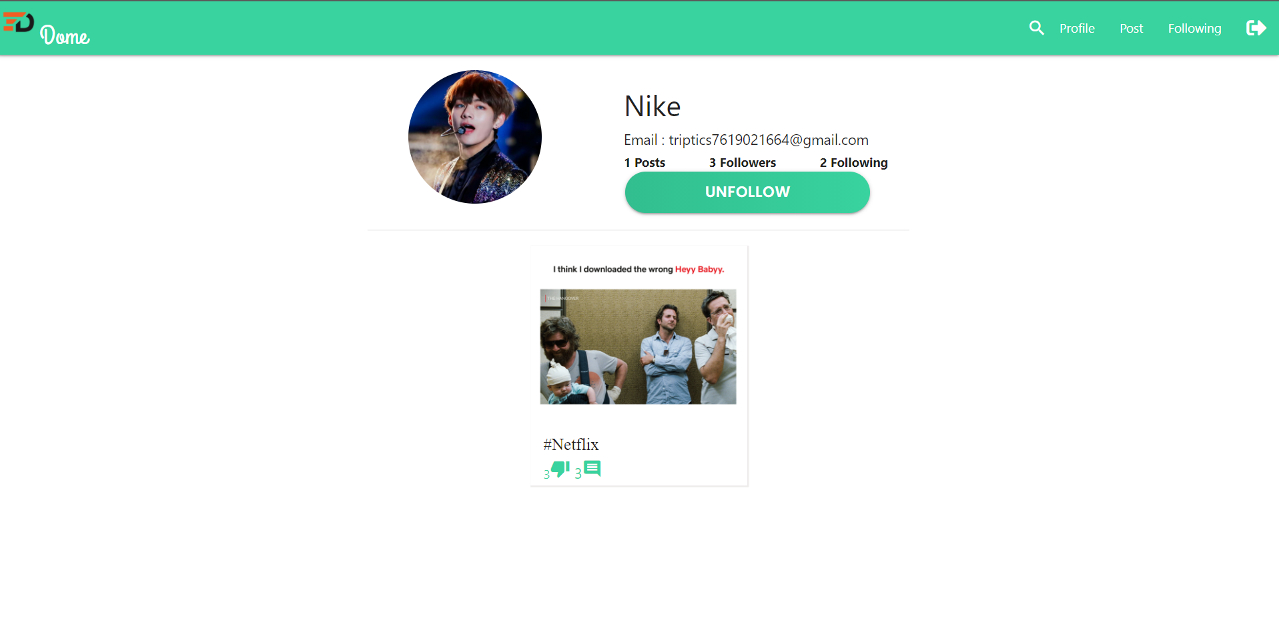Open search with the magnifier icon
This screenshot has height=623, width=1279.
pyautogui.click(x=1036, y=28)
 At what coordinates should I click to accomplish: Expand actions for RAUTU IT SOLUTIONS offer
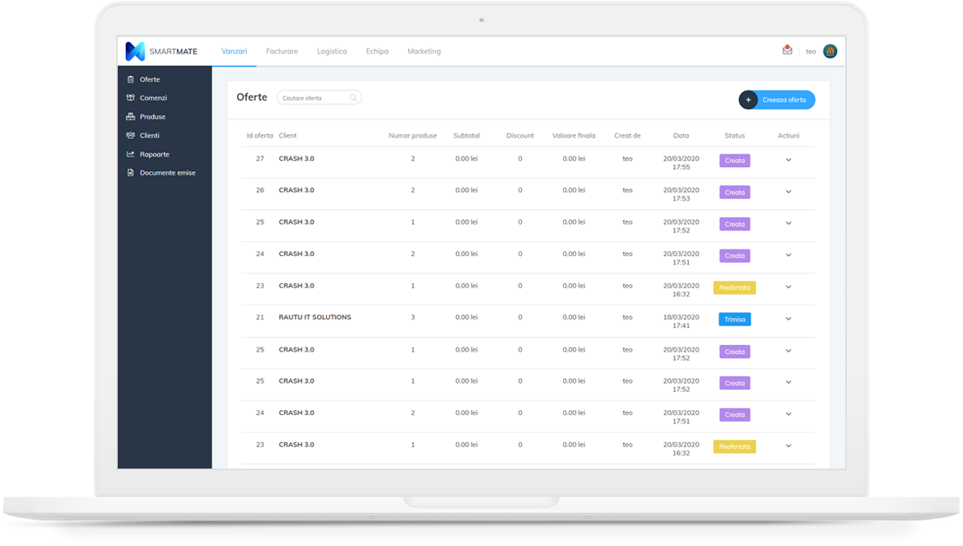click(788, 319)
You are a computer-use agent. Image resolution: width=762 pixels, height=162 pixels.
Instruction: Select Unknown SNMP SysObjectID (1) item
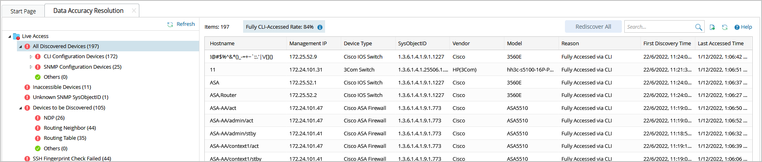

The problem →
Copy the lines of the records, beginning where the line containing "You are a computer-use" appears and continuing through the final line, exactly and with no pictures.

Answer section →
You are a computer-use agent. Image resolution: width=762 pixels, height=162 pixels.
Instruction: Select Unknown SNMP SysObjectID (1) item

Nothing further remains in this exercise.